Task brief:
All of the records below should be output exactly.

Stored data
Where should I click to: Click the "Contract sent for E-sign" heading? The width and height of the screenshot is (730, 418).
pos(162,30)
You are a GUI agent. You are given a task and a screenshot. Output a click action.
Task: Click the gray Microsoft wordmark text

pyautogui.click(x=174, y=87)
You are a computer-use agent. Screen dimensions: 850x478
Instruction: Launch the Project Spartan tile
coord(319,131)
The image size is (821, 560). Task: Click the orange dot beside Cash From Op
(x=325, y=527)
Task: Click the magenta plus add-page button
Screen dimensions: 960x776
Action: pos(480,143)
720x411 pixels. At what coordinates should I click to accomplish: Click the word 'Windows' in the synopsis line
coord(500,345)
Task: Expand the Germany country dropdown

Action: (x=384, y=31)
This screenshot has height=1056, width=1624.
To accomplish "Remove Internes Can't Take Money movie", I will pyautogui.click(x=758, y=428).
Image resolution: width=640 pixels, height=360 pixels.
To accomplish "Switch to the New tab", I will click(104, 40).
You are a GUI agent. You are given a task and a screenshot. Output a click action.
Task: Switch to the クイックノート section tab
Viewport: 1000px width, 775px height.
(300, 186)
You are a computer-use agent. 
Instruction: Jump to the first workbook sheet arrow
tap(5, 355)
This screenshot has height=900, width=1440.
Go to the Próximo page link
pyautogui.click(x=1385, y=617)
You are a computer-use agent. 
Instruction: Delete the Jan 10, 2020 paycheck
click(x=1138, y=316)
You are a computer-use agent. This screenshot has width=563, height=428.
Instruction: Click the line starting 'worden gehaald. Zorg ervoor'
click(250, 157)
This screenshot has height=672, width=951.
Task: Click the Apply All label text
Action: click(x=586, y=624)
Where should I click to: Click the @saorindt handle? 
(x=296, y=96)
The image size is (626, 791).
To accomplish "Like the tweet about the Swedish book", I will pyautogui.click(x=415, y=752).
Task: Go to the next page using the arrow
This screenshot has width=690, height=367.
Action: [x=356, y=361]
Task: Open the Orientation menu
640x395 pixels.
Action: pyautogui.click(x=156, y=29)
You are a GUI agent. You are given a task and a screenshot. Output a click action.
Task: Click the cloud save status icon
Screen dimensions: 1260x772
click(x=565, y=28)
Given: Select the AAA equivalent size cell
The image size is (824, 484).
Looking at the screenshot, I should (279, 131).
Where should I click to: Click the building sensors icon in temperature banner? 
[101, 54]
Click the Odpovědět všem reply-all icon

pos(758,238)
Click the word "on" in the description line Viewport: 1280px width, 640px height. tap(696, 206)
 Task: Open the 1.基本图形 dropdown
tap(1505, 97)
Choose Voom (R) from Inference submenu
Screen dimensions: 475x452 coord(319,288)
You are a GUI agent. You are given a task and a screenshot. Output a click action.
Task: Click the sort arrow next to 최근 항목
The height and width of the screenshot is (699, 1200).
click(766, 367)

Answer for the task:
Where should I click to: Click the "Contract sent for E-sign" heading? The width and height of the screenshot is (730, 418).
pos(162,30)
You are a GUI agent. You are given a task and a screenshot. Output a click action.
Task: Click the gray Microsoft wordmark text

pyautogui.click(x=174, y=87)
You are a computer-use agent. Screen dimensions: 850x478
Instruction: Launch the Project Spartan tile
coord(319,131)
The image size is (821, 560). Task: Click the orange dot beside Cash From Op
(x=325, y=527)
Task: Click the magenta plus add-page button
Screen dimensions: 960x776
Action: pos(480,143)
720x411 pixels. At what coordinates should I click to accomplish: Click the word 'Windows' in the synopsis line
coord(500,345)
Task: Expand the Germany country dropdown

Action: (x=384, y=31)
This screenshot has height=1056, width=1624.
To accomplish "Remove Internes Can't Take Money movie", I will pyautogui.click(x=758, y=428).
Image resolution: width=640 pixels, height=360 pixels.
To accomplish "Switch to the New tab", I will click(104, 40).
You are a GUI agent. You are given a task and a screenshot. Output a click action.
Task: Switch to the クイックノート section tab
Viewport: 1000px width, 775px height.
(300, 186)
You are a computer-use agent. 
Instruction: Jump to the first workbook sheet arrow
tap(5, 355)
This screenshot has height=900, width=1440.
Go to the Próximo page link
pyautogui.click(x=1385, y=617)
You are a computer-use agent. 
Instruction: Delete the Jan 10, 2020 paycheck
click(x=1138, y=316)
You are a computer-use agent. This screenshot has width=563, height=428.
Instruction: Click the line starting 'worden gehaald. Zorg ervoor'
click(250, 157)
This screenshot has height=672, width=951.
Task: Click the Apply All label text
Action: click(x=586, y=624)
Where should I click to: Click the @saorindt handle? 
(x=296, y=96)
The image size is (626, 791).
To accomplish "Like the tweet about the Swedish book", I will pyautogui.click(x=415, y=752).
Task: Go to the next page using the arrow
This screenshot has width=690, height=367.
Action: [x=356, y=361]
Task: Open the Orientation menu
640x395 pixels.
Action: pyautogui.click(x=156, y=29)
You are a GUI agent. You are given a task and a screenshot. Output a click action.
Task: Click the cloud save status icon
Screen dimensions: 1260x772
click(x=565, y=28)
Given: Select the AAA equivalent size cell
The image size is (824, 484).
Looking at the screenshot, I should (279, 131).
Where should I click to: Click the building sensors icon in temperature banner? 
[101, 54]
Click the Odpovědět všem reply-all icon

pos(758,238)
Click the word "on" in the description line Viewport: 1280px width, 640px height. tap(696, 206)
 Task: Open the 1.基本图形 dropdown
tap(1505, 97)
Choose Voom (R) from Inference submenu
Screen dimensions: 475x452 coord(319,288)
You are a GUI agent. You are given a task and a screenshot. Output a click action.
Task: Click the sort arrow next to 최근 항목
The height and width of the screenshot is (699, 1200).
click(766, 367)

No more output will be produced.